### Source text
%%

This species is known to be quite aggressive, stinging humans within approximately 6 m of the nest if it is disturbed.
Unlike most bumblebees, Bombus pullatus colonies contain multiple queens (a form of polygyny) like their close relative Bombus pauloensis (who rotate between polygyny and monogyny). However Bombus pullatus colonies have a comparatively higher number of queens. In one nest a total of 36 queens were sampled in a colony with a total of 343 individuals. Workers of this species are significantly smaller than males.
This bee forages on many kinds of plants, including Miconia sp., Monochaetum sp., Solanum sp. Mimosa sp., and Spermacoce sp. Individual worker bees have displayed preferences for particular plant species.
Foraging rate was calculated in one study to be 2.6-9.5 bees per minute. Pollen collectors had the highest activity in the early morning, however nectar collectors had a relatively constant rate during the day. Foraging trips lasted approximately 50 minutes.

%%

### Work item A
Answer these questions using the Bombus pullatus passage above:
(i) Within roughly what distance of a disturbed nest does this species sting humans?
(ii) How many queens were sampled in the one nest described, and how many individuals did that colony have in total?
(iii) About how long did foraging trips last?
### Work item B
Extend the passage on Bombus pullatus with a further paragraph, beginning after its final sentence about foraging trips.

### Dataset content
%%

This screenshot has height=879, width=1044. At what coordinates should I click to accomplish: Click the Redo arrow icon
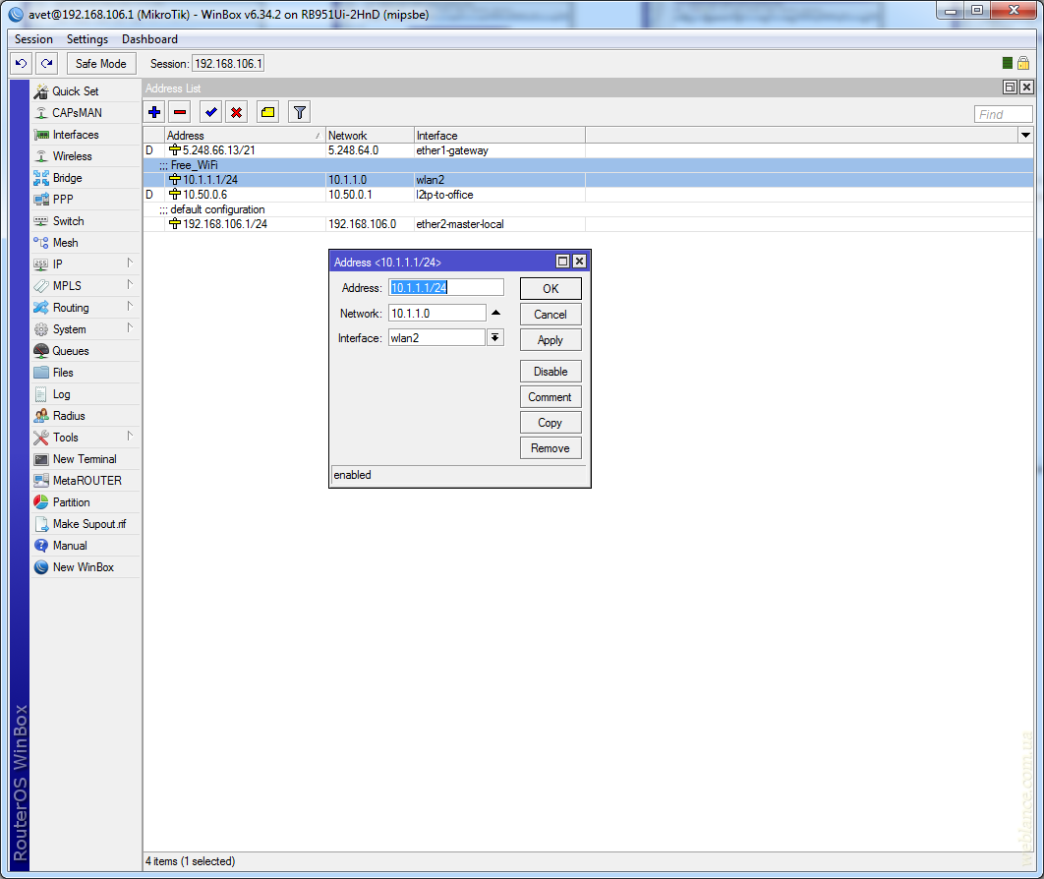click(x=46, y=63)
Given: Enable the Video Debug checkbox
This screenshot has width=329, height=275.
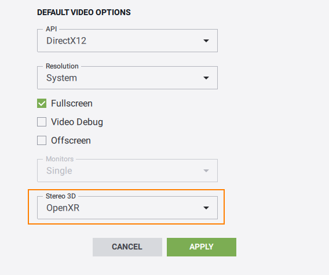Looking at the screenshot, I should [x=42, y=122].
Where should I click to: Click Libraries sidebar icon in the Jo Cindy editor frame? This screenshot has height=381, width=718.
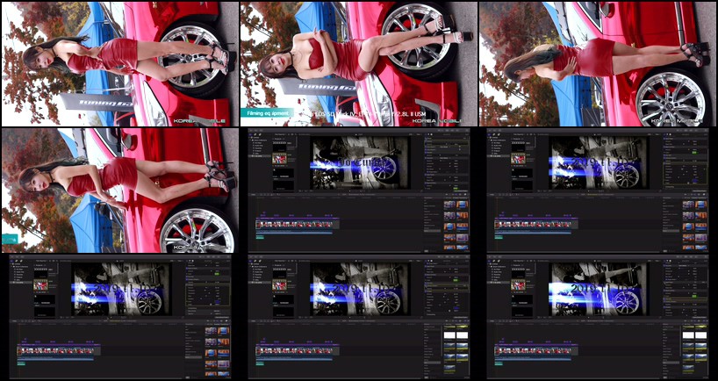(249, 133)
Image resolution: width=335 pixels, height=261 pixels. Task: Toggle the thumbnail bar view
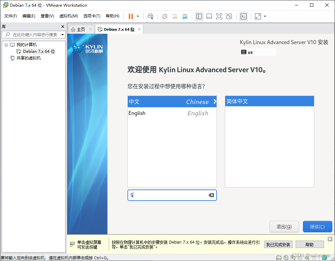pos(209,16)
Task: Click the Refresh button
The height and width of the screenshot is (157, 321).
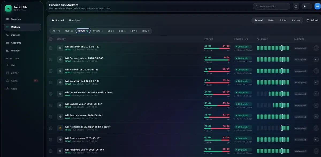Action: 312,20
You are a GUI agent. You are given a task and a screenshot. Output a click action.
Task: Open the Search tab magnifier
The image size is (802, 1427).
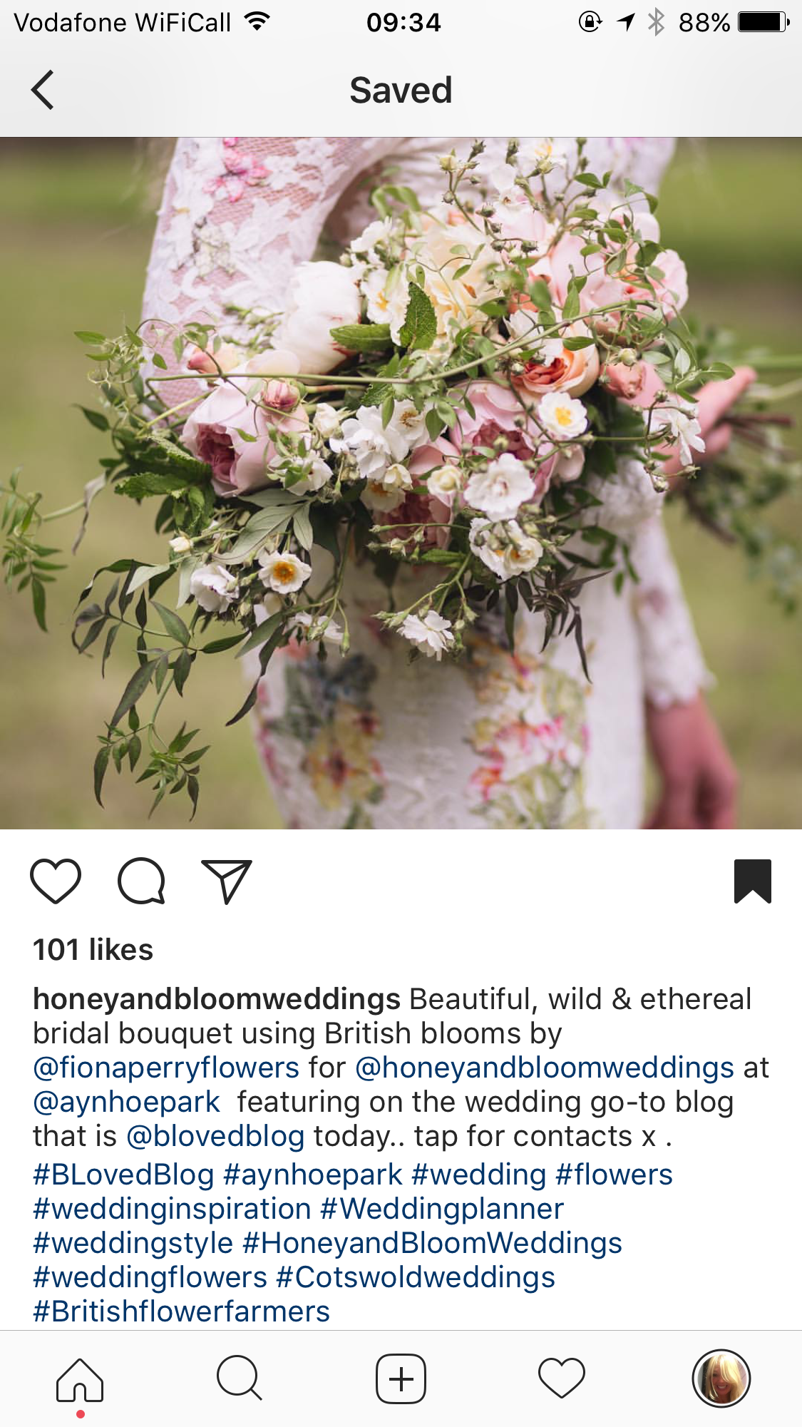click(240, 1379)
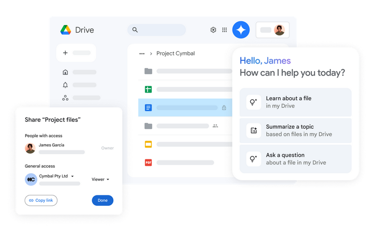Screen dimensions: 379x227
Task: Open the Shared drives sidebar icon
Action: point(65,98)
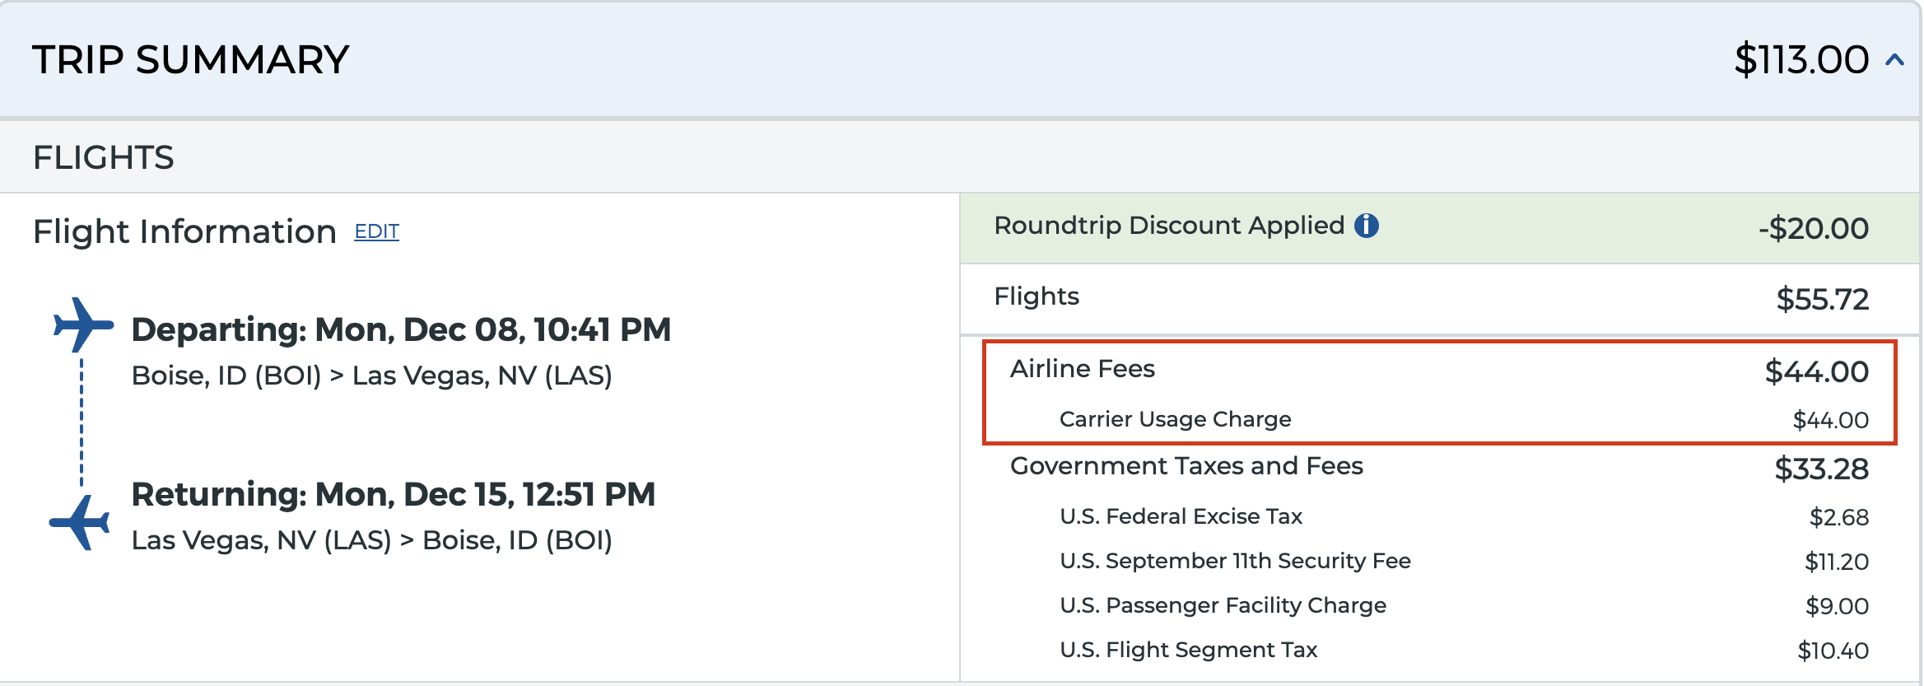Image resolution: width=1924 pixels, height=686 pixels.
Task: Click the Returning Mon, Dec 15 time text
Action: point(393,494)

%%
%%

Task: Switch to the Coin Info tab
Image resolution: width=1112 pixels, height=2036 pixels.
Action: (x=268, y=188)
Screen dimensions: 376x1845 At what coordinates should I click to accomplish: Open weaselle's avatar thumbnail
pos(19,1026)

%%
%%

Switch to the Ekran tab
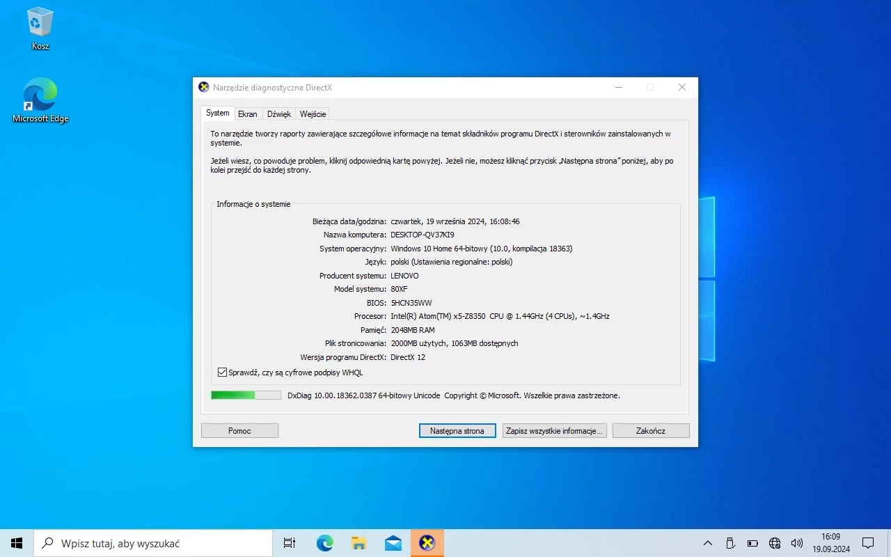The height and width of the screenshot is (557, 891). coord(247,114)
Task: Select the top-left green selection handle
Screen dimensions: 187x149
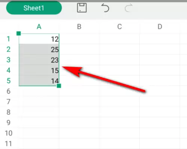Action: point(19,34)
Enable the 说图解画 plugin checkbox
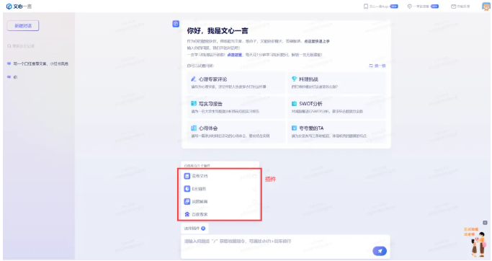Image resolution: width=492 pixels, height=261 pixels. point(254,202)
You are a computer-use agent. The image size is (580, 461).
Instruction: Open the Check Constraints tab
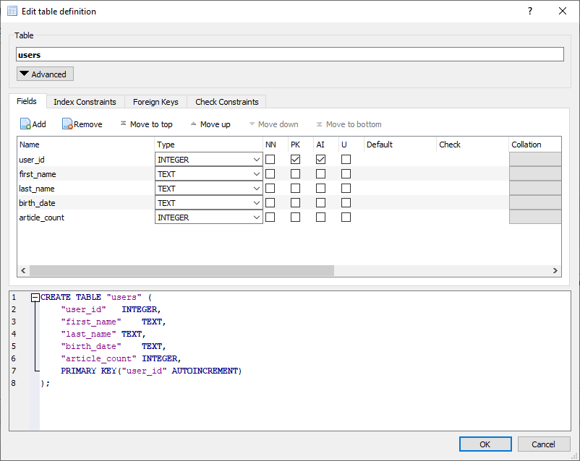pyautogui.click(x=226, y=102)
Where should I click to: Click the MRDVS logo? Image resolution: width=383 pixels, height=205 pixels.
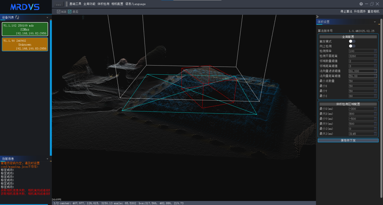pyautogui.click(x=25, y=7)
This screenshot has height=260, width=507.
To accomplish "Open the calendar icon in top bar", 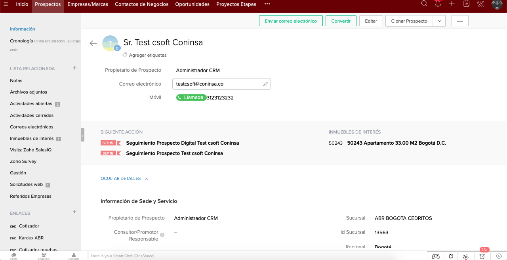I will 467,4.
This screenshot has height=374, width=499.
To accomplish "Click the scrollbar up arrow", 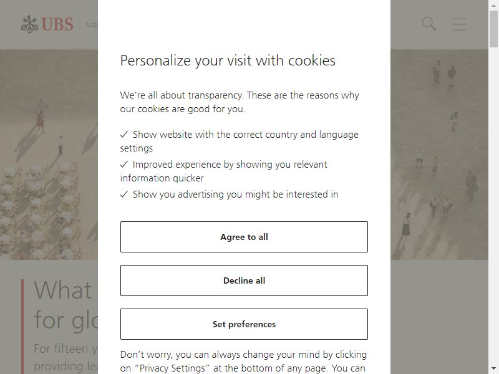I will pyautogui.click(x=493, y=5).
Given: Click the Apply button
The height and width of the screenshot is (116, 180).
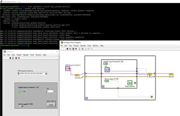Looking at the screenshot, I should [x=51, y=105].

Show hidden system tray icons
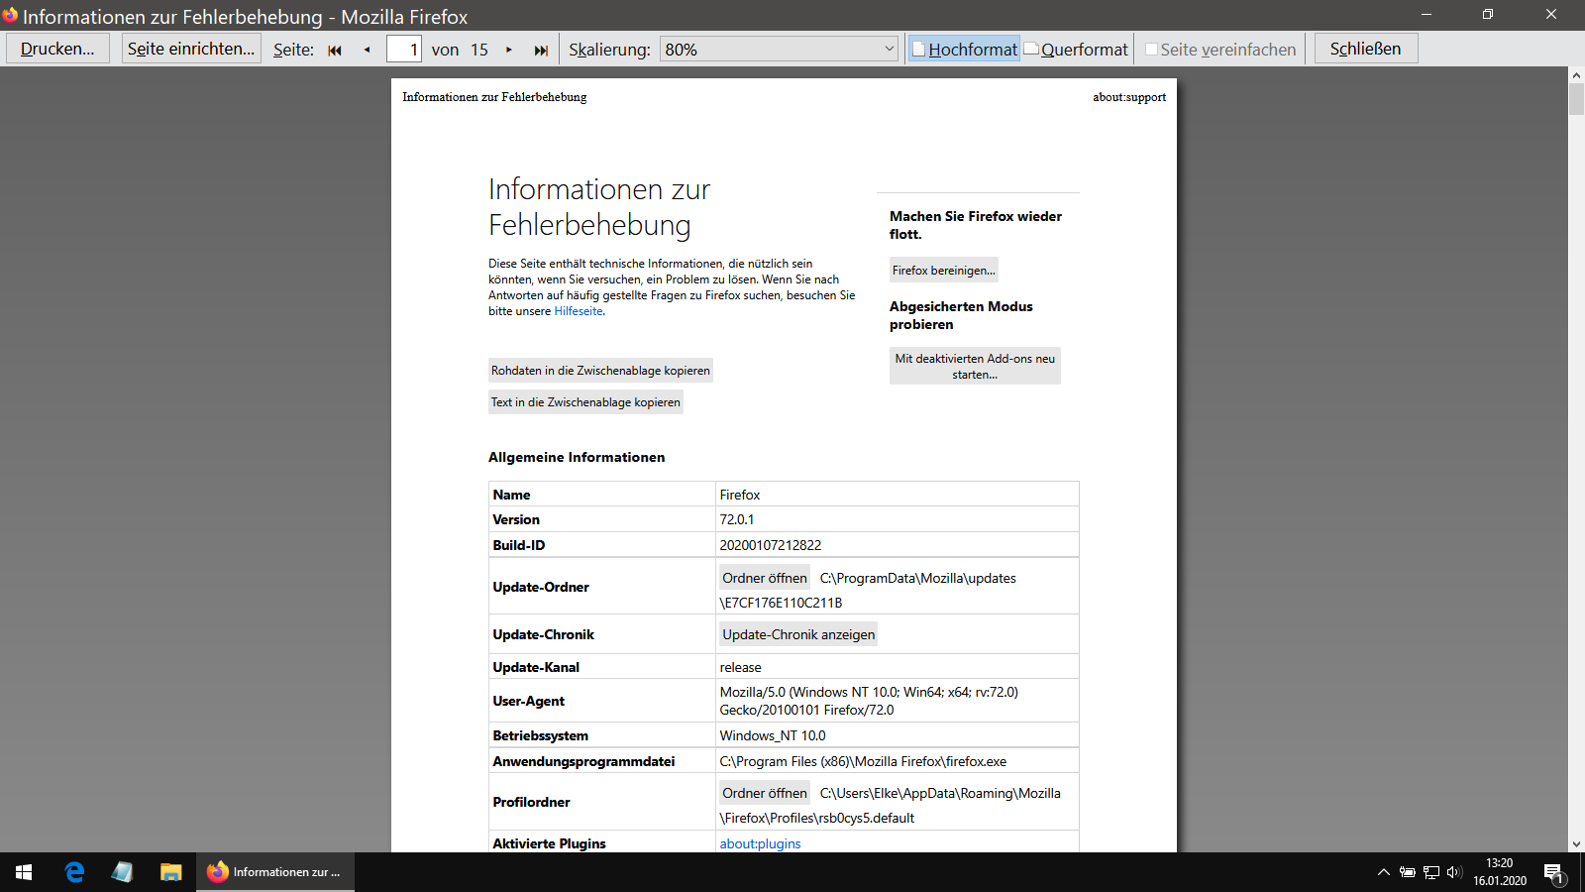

%%

### Written reply A
(i) Within approximately 6 m of the nest.
(ii) 36 queens, in a colony of 343 individuals.
(iii) Approximately 50 minutes.

### Written reply B
===Nesting===
Their nests are mostly found on the ground, anchored to sturdy plants. This is thought to protect them from tropical storms. Much like their close relative Bombus pauloensis, their colonies display a degree of perenniality. One old nest was observed to contain both the bee colony and a colony of the leafcutter ant Acromyrmex octospinosus, which was occupying cells along the edge that had been abandoned by the bee. This bee can be rare in parts of its range with wet tropical climates because it is difficult to find a suitable dry nesting site and maintain it in such moist conditions. Their colonies are thought to consist of approximately 300 workers, however this is based on only counts from two individual nests.
One nest was discovered 5.5 m above the ground, indicating that this species is not purely ground-nesting. This nest also appeared to be the second nest site of this colony as old worker cells were absent in it. This indicated that the colony was not sedentary unlike bumblebees in temperate regions.
Workers "groom" the nest by moving leaves that they have shredded into the nest, then pulling or kicking it onto the sides to fortify it.